Bookkeeping With Libcloud

11 Apr 2012

Apache Libcloud is a Python library that aims to provide a single interface for various cloud services, such as computing and storage. It has a pretty extensive list of providers, and can mitigate vendor lock-in for common tasks such as creating, rebooting, and destroying computing instances.

Perhaps one of the lesser known superpowers of libcloud is the inclusion of instance costs for many of the providers. While these numbers are not provided by the APIs themselves, but rather built into the code, the committers do their best to keep these numbers up to date.

With this in mind, we can render some neat 10,000-foot views.

Motivation and Caveats

“You can’t do much without measuring.” - Coda Hale

Single-click provisioning and auto-scaling (for varying definitions) are becoming easy if not prominent with today’s tools.
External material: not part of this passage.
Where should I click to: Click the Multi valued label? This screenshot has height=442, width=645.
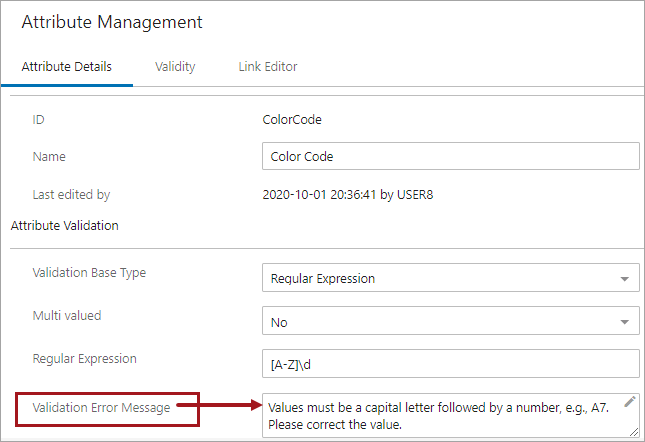(x=67, y=315)

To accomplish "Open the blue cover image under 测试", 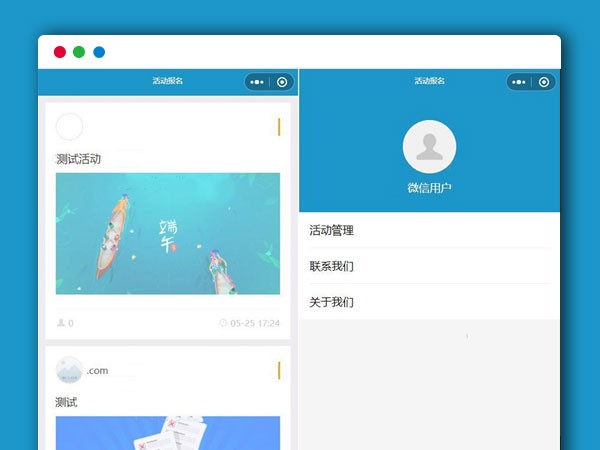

In this fast-paced world, getting a grip on exact usage can be a powerful and important metric to have, and better yet, to have automated.

Imagine a homegrown Google PowerMeter for your EC2 farm or Linode Hadoop cluster. Graphite immediately comes to mind for receiving, storing and displaying data. If not, replace Graphite with your favorite datastore, and couple it with an in-browser visualization framework such as d3.js or Crossfilter and the possibilities are plentiful.

What we can glean from libcloud is a base number and a minimum cost. Additional considerations such as bandwidth, special-type utilities such as load balancers services, and special types of pricing such as EC2’s Spot Instances will fall outside the scope of our basic calculations.

A Simple Example

We can generate a table of monthly costs, broken down by both instance sizes and by individual servers. The provider in this example will be Rackspace Cloud Servers. Costs will be extrapolated out to per-month costs, or if you prefer more granularity, you can tweak the multiplier and calculate a per-day cost, for example.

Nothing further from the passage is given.